In the past two years, Cambia Health has cut its use of an offshore outsourcer in India by half, said Laurent Rotival, the company’s chief information officer. And the insurer has enlisted the help of Catalyte, an onshore outsourcer. “They can ramp up quickly,” Mr. Rotival said.
Catalyte, based in Baltimore, has doubled its work force in the last two years, to 300 people. To accommodate rapid growth, Catalyte is scouting locations for two new centers, which the company hopes to open by the end of this year, said Michael Rosenbaum, founder of Catalyte.
Training is a vital capability for all the onshore companies, but few have gone as far as the Techtonic Group in Boulder, Colo. Once a committed offshore outsourcer, Techtonic has made nurturing homegrown talent the centerpiece of its business. In 2014, it set up a training academy that feeds graduates into its Department of Labor-approved apprenticeship program for software engineers.
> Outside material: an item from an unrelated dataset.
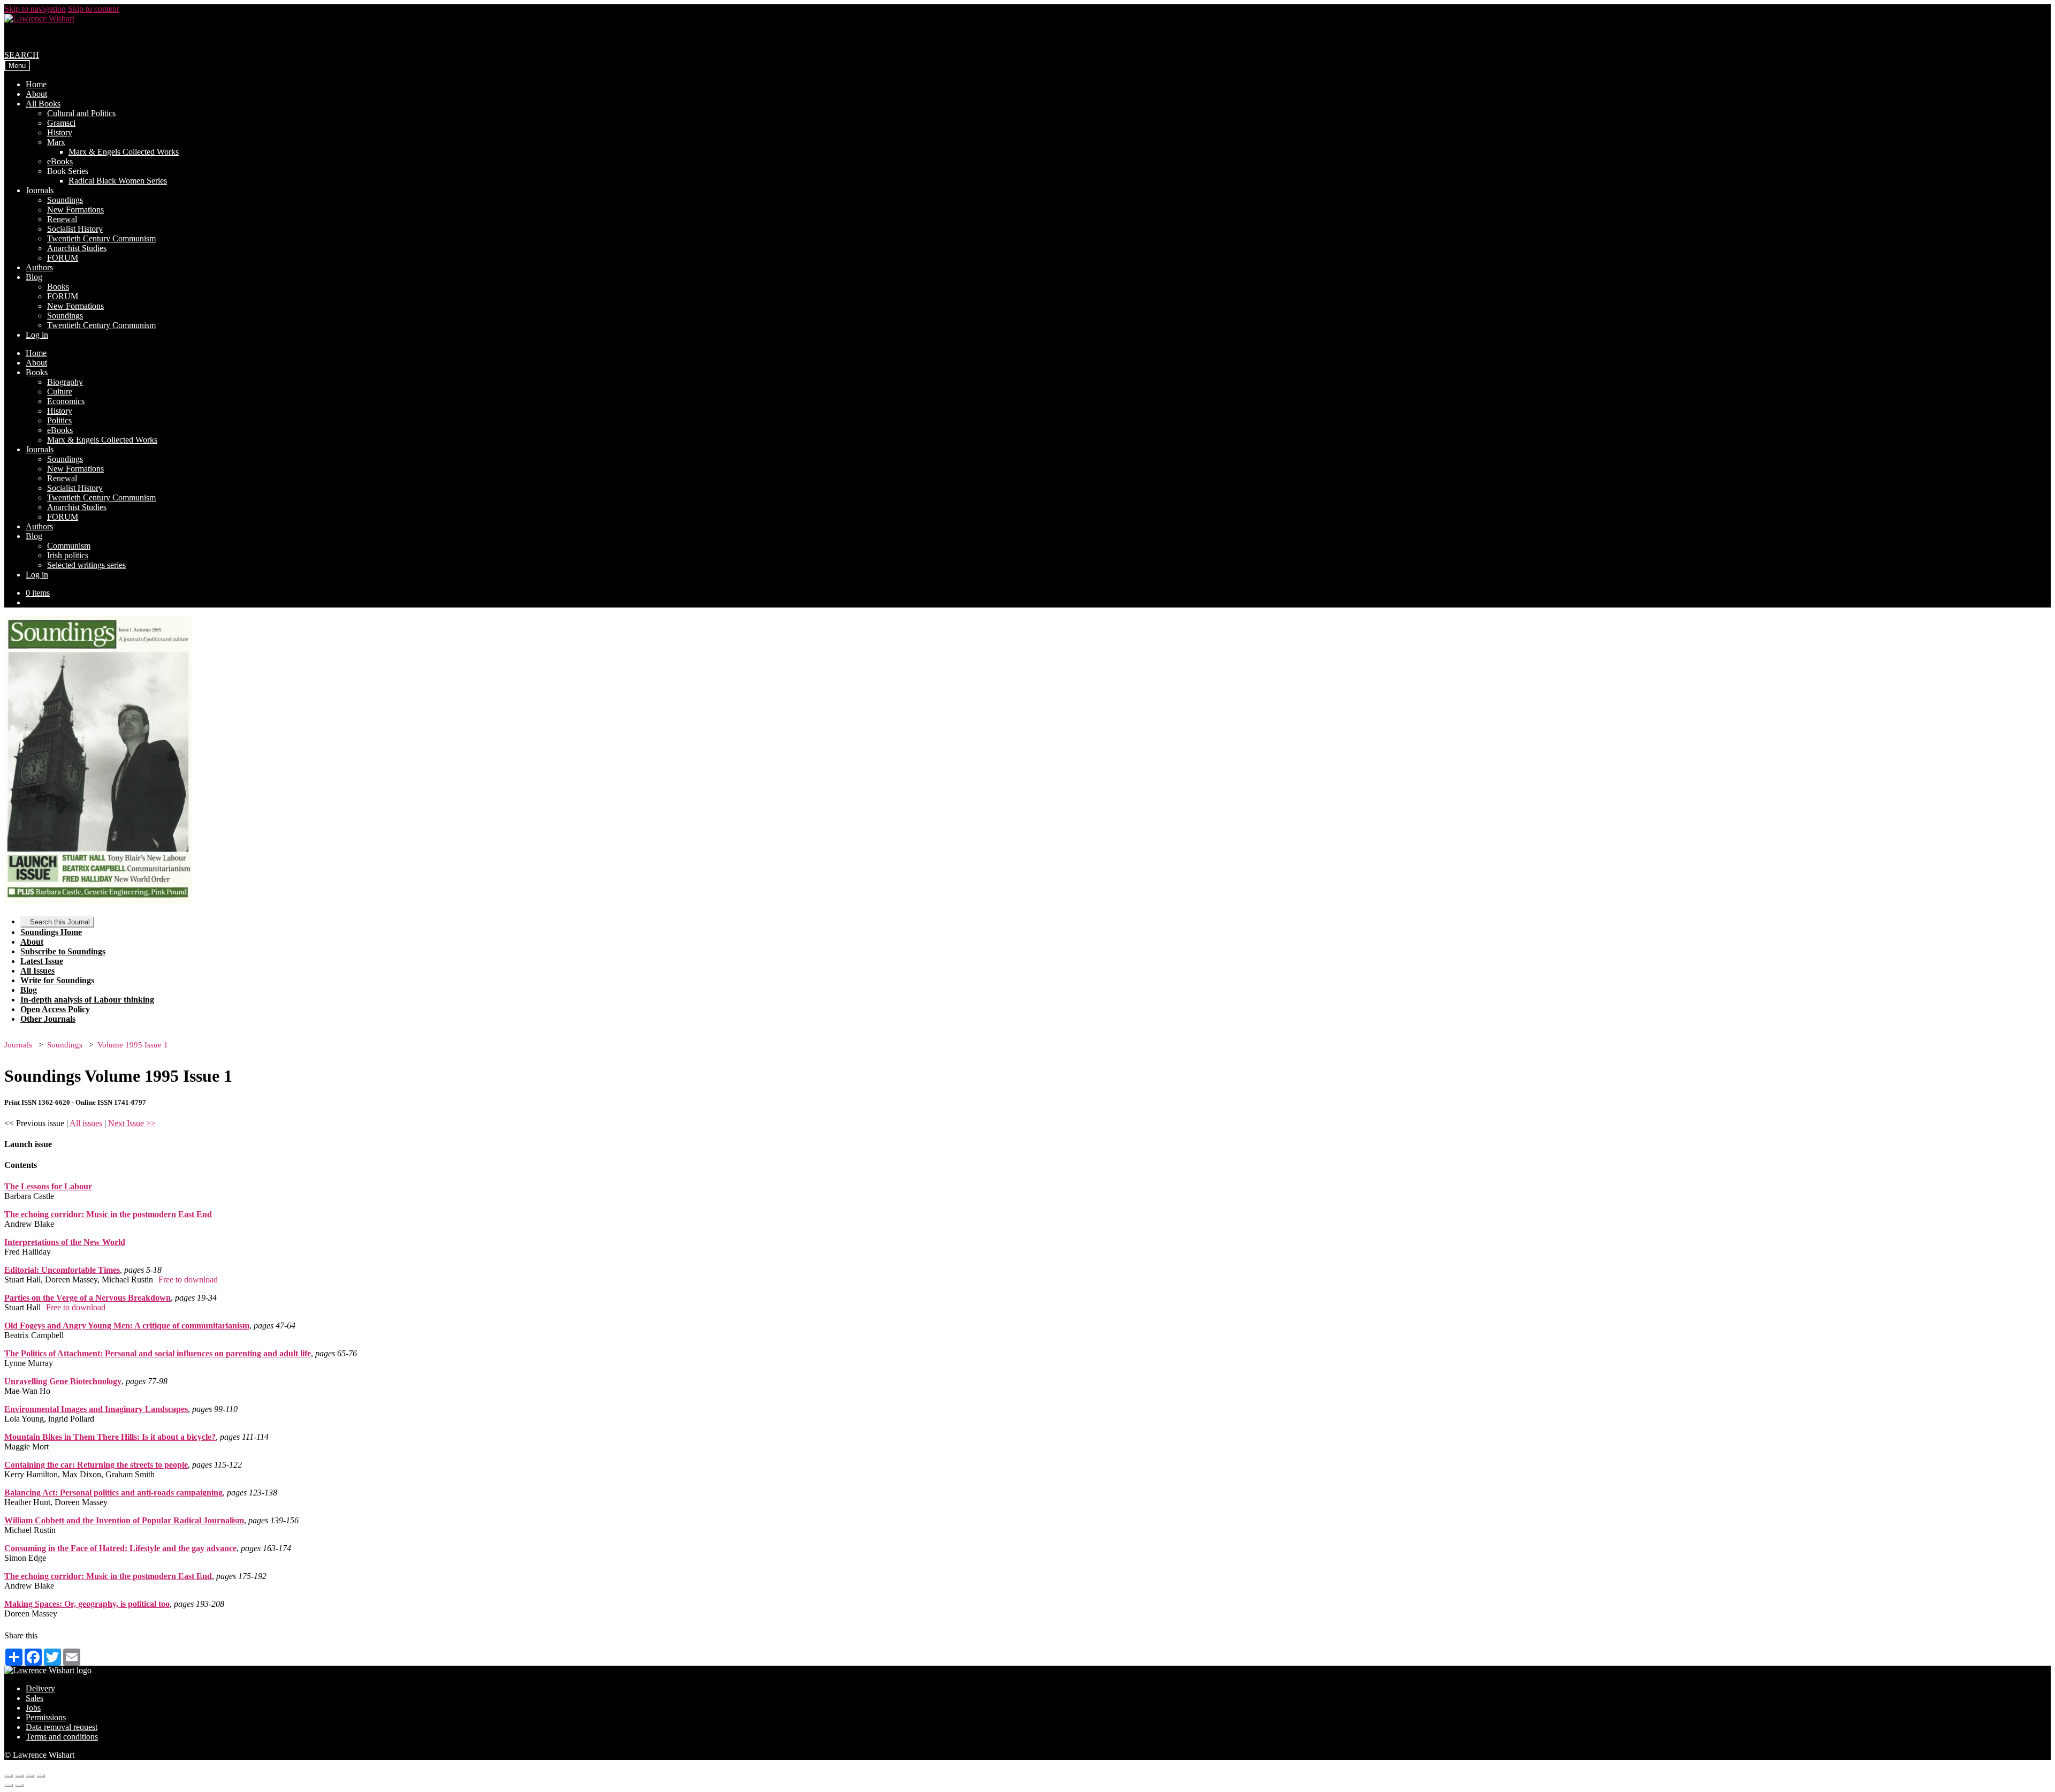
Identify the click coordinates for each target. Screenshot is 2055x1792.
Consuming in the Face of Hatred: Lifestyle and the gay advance (120, 1548)
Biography (65, 381)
In the past couple of years, 30 people have gone through the program, which lasts six to nine months. Techtonic has hired 90 percent of the graduates, and many later became employees of its corporate customers, starting at salaries between $65,000 and $75,000.
Techtonic has an ambitious expansion plan, going to 10 new cities in the next three years and hiring 100 developers in each city, said Heather Terenzio, the company’s chief executive.
“American industry has relied too much on overseas technology workers and neglected the potential talent here,” she said.